Workout Structure:
Beginner: 30 secs on 30 secs off – Aim to complete 3 rounds (15 mins)
Advanced: 40 secs on 20 secs off – Aim to complete 5 rounds (25 mins)
TOTAL BODY – Intermediate #1
PULSE SQUAT – Chest lifted, eyes forward, pull bum back + down to knee height, drive hips forwards and perform a small pulse before you stand, squeeze glutes at the top
PRESS -UP + ROCK BACK – Hands in line with chest, weight forward, brace core, lower with control, chest to elbow height, push up and rock back on to toes bending knees and pushing hips up into air. Stretch through shoulders and chest then rock forwards to complete again. Continue to brace core.
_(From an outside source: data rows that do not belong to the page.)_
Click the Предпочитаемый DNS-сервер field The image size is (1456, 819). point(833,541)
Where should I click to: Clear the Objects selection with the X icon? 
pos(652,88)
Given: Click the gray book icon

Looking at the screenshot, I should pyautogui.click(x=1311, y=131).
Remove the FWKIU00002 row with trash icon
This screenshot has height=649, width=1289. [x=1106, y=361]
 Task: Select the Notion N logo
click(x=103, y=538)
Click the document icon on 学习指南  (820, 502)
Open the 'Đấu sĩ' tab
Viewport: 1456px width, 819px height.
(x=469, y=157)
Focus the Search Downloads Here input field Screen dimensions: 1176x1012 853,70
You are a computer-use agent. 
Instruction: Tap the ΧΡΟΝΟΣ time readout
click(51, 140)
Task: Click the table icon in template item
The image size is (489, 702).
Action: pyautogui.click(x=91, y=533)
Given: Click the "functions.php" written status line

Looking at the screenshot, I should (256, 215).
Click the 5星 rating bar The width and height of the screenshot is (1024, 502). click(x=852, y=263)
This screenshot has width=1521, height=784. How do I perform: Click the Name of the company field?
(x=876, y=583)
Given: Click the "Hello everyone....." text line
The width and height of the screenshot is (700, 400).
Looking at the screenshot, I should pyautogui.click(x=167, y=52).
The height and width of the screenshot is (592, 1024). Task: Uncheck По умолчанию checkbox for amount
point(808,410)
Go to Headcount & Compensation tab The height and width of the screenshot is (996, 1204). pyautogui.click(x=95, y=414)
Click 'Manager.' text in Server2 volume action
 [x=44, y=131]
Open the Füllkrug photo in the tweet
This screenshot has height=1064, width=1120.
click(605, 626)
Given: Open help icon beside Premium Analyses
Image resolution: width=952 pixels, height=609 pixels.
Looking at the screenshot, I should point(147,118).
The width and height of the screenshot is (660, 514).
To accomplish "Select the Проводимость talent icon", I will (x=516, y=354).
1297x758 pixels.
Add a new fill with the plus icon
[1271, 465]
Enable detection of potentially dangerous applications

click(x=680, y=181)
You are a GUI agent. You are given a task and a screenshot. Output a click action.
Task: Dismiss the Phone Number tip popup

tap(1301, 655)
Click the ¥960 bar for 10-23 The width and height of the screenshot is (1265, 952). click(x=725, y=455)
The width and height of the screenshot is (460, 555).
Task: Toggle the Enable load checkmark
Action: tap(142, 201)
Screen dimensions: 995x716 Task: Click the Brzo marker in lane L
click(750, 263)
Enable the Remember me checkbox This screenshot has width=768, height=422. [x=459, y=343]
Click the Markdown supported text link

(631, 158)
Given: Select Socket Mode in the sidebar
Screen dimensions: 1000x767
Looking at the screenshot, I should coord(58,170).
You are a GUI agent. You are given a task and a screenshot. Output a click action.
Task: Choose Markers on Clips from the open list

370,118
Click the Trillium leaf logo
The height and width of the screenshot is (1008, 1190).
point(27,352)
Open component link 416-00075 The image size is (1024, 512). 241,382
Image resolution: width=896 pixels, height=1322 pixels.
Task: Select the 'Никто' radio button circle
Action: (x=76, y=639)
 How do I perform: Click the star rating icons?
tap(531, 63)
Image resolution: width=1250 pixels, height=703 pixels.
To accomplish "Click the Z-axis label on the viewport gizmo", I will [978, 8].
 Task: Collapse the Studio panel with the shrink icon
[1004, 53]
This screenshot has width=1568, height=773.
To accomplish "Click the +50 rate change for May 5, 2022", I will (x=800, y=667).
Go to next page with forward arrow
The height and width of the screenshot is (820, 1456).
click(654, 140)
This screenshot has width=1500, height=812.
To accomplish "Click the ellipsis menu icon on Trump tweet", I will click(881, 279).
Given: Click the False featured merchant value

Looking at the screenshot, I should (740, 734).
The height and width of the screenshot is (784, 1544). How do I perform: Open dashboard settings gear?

MOUNTAIN CLIMBER – Weight forward, brace core, drive knee towards wrist, keep hips low + still, increase pace again
BRIDGE ROTATIONS – Elbows under shoulders + forearms angled across the body, hips low + still, straight back, rotate body keeping core braced, and reach opposite arm to the sky, place arm back to floor with control, repeat with the other arm.
JUMPING BURPEE – Wide stance, squat into burpee, hands down between feet, jump out to plank position, brace core, jump back into squat position and jump upwards as high as you can. Land soft and go straight into squat for next repetition.